Her work lives on – remarkable, beloved and memorable.

Giardini met Barack and Michelle Obama recently and when speaking with the former U.S. president mentioned that her mother was also from Chicago and that she had won a Pulitzer. He did a sort of double-take and asked what she wrote. When Giardini said The Stone Diaries, Barack Obama didn’t miss a beat.

“Oh that’s about a woman who didn’t get to live her own life,” Obama said.

He had read it, Giardini says. “And remembered it.”


The people involved in this prize comprise not just a list of usual Canlit suspects. The older, whiter writing establishment is joined in this effort by younger and diverse writers. They include Jael Richardson, artistic director of FOLD, the Festival of Literary Diversity; Métis writer Katherena Vermette; Meghan Bell, who co-founded the feminist literary festival Growing Room, and former Room magazine managing editor Chelene Knight.

“My main involvement was just that conversation around the value of uplifting women writers and also looking at how mentorship can kind of almost outlast the monetary prize itself,” says Knight, author of Braided Skin and Dear Current Occupant.

The goal is to create a publishing network where women empower other women – in particular older women helping younger writers. “People are going to be able to plug into that network and get a leg up,” Swan says. “It’s not just a prize; it’s becoming something else.”

The group plans to have the winner choose, with the help of a nominating committee, an emerging writer whom the winner will mentor for a year. There are plans for additional charitable activities, including grants to emerging student writers and a female writer who is a refugee or recent immigrant.

There will be a writing residency at the Banff Centre and writer-in-residence at Fogo Island in Newfoundland. There will be an annual public online vote for a favourite book or short story about love, with a prize named for one of Shields’s novels: The Republic of Love People’s Choice Award. They plan to award the first Carol Shields Prize for Fiction in 2022. The organizers feel confident about getting the financial support they need.
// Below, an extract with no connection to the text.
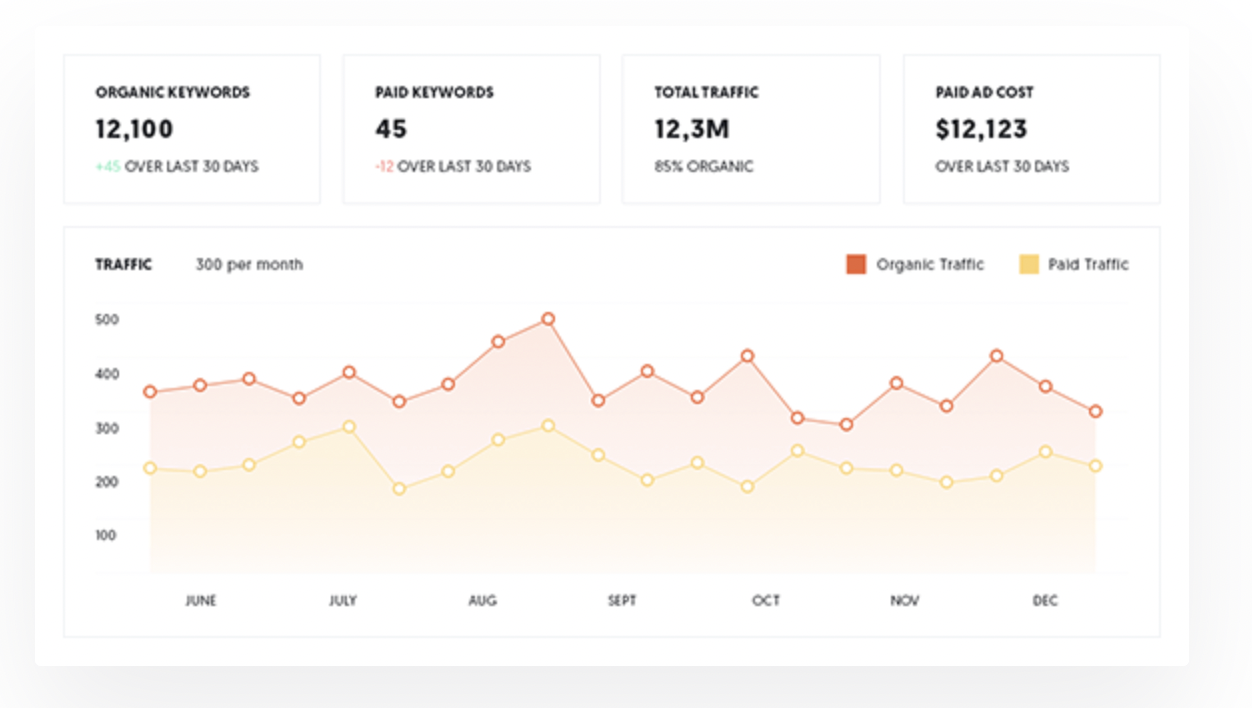Click the paid traffic point above JULY

coord(349,427)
“I believe in the idea that nations should play to their strength and I think Canada has a huge strength in women writers,” Giardini says. Giardini says to have this prize named for Shields is joyous and exciting. “Every time I think, how does my mother fit into this project, I only have to break open one of her books and read one page, and then I go ah, yes, this is a remarkable voice and an example of what the best writing can be, and the best reading can be.”